[Work instruction] Every line with the string "Disney" must be copied from the entries below.

[Supplied data]

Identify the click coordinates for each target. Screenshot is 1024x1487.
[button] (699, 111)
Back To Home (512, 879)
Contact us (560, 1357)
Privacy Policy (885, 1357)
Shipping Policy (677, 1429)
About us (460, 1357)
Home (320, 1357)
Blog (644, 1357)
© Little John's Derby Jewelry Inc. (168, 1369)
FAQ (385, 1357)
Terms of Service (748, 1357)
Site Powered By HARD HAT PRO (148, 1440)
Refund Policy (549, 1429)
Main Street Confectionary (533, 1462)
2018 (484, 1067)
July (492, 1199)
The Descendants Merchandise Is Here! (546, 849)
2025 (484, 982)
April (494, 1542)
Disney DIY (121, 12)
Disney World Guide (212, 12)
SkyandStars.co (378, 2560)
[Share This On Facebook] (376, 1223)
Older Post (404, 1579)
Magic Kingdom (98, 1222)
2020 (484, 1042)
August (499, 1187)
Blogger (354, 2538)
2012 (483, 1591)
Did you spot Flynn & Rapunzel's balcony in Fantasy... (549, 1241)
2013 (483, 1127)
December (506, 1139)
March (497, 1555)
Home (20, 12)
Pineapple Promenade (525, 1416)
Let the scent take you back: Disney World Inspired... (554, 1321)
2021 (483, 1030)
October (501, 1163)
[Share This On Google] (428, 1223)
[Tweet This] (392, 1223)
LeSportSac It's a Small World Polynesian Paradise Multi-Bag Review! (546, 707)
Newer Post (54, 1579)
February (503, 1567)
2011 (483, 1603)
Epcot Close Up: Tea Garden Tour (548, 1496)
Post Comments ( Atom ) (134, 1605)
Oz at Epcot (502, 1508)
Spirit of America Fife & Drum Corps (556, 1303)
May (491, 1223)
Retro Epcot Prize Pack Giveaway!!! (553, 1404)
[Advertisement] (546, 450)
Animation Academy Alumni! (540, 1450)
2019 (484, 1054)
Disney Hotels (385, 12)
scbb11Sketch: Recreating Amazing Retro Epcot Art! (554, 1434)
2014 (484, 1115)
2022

[Answer space]
Disney DIY (121, 12)
Disney World Guide (212, 12)
Let the scent take you back: Disney World Inspired... (554, 1321)
Disney Hotels (385, 12)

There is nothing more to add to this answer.